What is needed: What is needed is an exact copy of all the records, written out in full.

Stored items:

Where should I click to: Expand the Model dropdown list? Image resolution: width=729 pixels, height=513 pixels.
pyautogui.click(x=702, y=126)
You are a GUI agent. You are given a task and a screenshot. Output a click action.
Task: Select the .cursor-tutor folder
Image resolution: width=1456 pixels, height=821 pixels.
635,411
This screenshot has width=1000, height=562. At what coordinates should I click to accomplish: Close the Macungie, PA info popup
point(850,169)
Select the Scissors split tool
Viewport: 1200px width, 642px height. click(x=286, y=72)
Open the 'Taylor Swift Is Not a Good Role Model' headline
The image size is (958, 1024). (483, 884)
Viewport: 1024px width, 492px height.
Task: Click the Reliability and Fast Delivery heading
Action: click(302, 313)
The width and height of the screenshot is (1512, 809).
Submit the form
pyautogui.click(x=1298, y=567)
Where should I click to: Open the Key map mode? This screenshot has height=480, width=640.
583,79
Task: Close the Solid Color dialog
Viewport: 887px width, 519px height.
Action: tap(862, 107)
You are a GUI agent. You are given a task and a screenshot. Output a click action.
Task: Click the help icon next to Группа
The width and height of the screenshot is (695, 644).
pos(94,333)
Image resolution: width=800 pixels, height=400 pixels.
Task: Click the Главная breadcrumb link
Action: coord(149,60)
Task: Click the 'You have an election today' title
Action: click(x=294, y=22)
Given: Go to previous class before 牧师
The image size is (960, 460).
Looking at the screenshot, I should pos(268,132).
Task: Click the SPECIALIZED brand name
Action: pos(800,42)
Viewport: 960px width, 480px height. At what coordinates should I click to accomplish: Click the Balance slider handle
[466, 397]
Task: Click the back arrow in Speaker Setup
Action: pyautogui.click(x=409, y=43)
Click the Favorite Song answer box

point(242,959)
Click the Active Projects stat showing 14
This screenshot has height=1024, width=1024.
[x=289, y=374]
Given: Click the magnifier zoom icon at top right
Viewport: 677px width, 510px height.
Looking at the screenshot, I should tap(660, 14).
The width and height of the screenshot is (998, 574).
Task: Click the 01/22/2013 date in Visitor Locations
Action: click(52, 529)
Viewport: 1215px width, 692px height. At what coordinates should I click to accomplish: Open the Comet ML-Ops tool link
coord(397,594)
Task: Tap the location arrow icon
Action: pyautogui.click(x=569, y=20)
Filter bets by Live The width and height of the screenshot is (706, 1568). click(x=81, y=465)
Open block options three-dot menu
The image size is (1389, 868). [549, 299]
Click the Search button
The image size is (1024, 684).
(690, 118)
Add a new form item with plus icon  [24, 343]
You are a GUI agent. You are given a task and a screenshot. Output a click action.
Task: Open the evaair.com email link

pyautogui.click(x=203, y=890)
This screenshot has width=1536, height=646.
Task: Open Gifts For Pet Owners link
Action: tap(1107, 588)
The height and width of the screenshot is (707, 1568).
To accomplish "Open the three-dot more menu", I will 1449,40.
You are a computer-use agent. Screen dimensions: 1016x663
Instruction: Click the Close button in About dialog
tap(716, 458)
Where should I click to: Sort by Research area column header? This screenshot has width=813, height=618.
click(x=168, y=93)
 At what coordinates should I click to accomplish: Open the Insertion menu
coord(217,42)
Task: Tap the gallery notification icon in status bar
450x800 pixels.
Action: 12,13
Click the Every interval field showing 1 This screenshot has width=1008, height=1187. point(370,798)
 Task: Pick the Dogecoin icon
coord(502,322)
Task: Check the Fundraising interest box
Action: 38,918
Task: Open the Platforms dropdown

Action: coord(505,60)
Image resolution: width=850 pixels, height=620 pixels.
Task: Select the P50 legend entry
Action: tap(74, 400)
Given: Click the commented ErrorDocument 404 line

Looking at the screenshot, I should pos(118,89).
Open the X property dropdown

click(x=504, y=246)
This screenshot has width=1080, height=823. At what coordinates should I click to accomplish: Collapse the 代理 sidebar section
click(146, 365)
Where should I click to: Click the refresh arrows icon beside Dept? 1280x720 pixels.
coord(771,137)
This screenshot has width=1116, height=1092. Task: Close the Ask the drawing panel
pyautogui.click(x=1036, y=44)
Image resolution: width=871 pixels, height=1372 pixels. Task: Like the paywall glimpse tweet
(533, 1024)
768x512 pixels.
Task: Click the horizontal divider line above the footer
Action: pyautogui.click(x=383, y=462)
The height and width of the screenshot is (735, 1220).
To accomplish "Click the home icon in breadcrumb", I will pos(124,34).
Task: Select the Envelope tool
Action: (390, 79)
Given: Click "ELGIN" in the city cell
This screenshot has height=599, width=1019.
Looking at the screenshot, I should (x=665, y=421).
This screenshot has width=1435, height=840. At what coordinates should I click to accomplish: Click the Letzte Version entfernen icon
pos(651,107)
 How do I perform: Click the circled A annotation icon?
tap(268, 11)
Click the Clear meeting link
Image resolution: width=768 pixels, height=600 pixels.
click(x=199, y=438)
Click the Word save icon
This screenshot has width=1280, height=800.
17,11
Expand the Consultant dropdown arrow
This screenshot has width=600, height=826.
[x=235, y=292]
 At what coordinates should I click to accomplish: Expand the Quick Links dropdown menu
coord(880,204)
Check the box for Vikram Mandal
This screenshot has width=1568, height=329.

Answer to this task:
Where should I click to: Expand the Model dropdown list? Image resolution: width=729 pixels, height=513 pixels.
pyautogui.click(x=702, y=126)
You are a GUI agent. You are given a task and a screenshot. Output a click action.
Task: Select the .cursor-tutor folder
Image resolution: width=1456 pixels, height=821 pixels.
635,411
This screenshot has width=1000, height=562. At what coordinates should I click to accomplish: Close the Macungie, PA info popup
point(850,169)
Select the Scissors split tool
Viewport: 1200px width, 642px height. click(x=286, y=72)
Open the 'Taylor Swift Is Not a Good Role Model' headline
The image size is (958, 1024). (483, 884)
Viewport: 1024px width, 492px height.
Task: Click the Reliability and Fast Delivery heading
Action: click(302, 313)
The width and height of the screenshot is (1512, 809).
Submit the form
pyautogui.click(x=1298, y=567)
Where should I click to: Open the Key map mode? This screenshot has height=480, width=640.
583,79
Task: Close the Solid Color dialog
Viewport: 887px width, 519px height.
Action: tap(862, 107)
You are a GUI agent. You are given a task and a screenshot. Output a click action.
Task: Click the help icon next to Группа
The width and height of the screenshot is (695, 644).
pos(94,333)
Image resolution: width=800 pixels, height=400 pixels.
Task: Click the Главная breadcrumb link
Action: coord(149,60)
Task: Click the 'You have an election today' title
Action: click(x=294, y=22)
Given: Go to previous class before 牧师
The image size is (960, 460).
Looking at the screenshot, I should pos(268,132).
Task: Click the SPECIALIZED brand name
Action: pos(800,42)
Viewport: 960px width, 480px height. At what coordinates should I click to accomplish: Click the Balance slider handle
[466, 397]
Task: Click the back arrow in Speaker Setup
Action: pyautogui.click(x=409, y=43)
Click the Favorite Song answer box

point(242,959)
Click the Active Projects stat showing 14
This screenshot has height=1024, width=1024.
[x=289, y=374]
Given: Click the magnifier zoom icon at top right
Viewport: 677px width, 510px height.
Looking at the screenshot, I should tap(660, 14).
The width and height of the screenshot is (998, 574).
Task: Click the 01/22/2013 date in Visitor Locations
Action: click(52, 529)
Viewport: 1215px width, 692px height. At what coordinates should I click to accomplish: Open the Comet ML-Ops tool link
coord(397,594)
Task: Tap the location arrow icon
Action: pyautogui.click(x=569, y=20)
Filter bets by Live The width and height of the screenshot is (706, 1568). click(x=81, y=465)
Open block options three-dot menu
The image size is (1389, 868). [549, 299]
Click the Search button
The image size is (1024, 684).
(690, 118)
Add a new form item with plus icon  [24, 343]
You are a GUI agent. You are given a task and a screenshot. Output a click action.
Task: Open the evaair.com email link

pyautogui.click(x=203, y=890)
This screenshot has width=1536, height=646.
Task: Open Gifts For Pet Owners link
Action: tap(1107, 588)
The height and width of the screenshot is (707, 1568).
To accomplish "Open the three-dot more menu", I will 1449,40.
You are a computer-use agent. Screen dimensions: 1016x663
Instruction: Click the Close button in About dialog
tap(716, 458)
Where should I click to: Sort by Research area column header? This screenshot has width=813, height=618.
click(x=168, y=93)
 At what coordinates should I click to accomplish: Open the Insertion menu
coord(217,42)
Task: Tap the gallery notification icon in status bar
450x800 pixels.
Action: 12,13
Click the Every interval field showing 1 This screenshot has width=1008, height=1187. point(370,798)
 Task: Pick the Dogecoin icon
coord(502,322)
Task: Check the Fundraising interest box
Action: 38,918
Task: Open the Platforms dropdown

Action: coord(505,60)
Image resolution: width=850 pixels, height=620 pixels.
Task: Select the P50 legend entry
Action: tap(74, 400)
Given: Click the commented ErrorDocument 404 line

Looking at the screenshot, I should pos(118,89).
Open the X property dropdown

click(x=504, y=246)
This screenshot has width=1080, height=823. At what coordinates should I click to accomplish: Collapse the 代理 sidebar section
click(146, 365)
Where should I click to: Click the refresh arrows icon beside Dept? 1280x720 pixels.
coord(771,137)
This screenshot has width=1116, height=1092. Task: Close the Ask the drawing panel
pyautogui.click(x=1036, y=44)
Image resolution: width=871 pixels, height=1372 pixels. Task: Like the paywall glimpse tweet
(533, 1024)
768x512 pixels.
Task: Click the horizontal divider line above the footer
Action: pyautogui.click(x=383, y=462)
The height and width of the screenshot is (735, 1220).
To accomplish "Click the home icon in breadcrumb", I will pos(124,34).
Task: Select the Envelope tool
Action: (390, 79)
Given: Click "ELGIN" in the city cell
This screenshot has height=599, width=1019.
Looking at the screenshot, I should (x=665, y=421).
This screenshot has width=1435, height=840. At what coordinates should I click to accomplish: Click the Letzte Version entfernen icon
pos(651,107)
 How do I perform: Click the circled A annotation icon?
tap(268, 11)
Click the Clear meeting link
Image resolution: width=768 pixels, height=600 pixels.
click(x=199, y=438)
Click the Word save icon
This screenshot has width=1280, height=800.
17,11
Expand the Consultant dropdown arrow
This screenshot has width=600, height=826.
[x=235, y=292]
 At what coordinates should I click to accomplish: Expand the Quick Links dropdown menu
coord(880,204)
Check the box for Vikram Mandal
This screenshot has width=1568, height=329.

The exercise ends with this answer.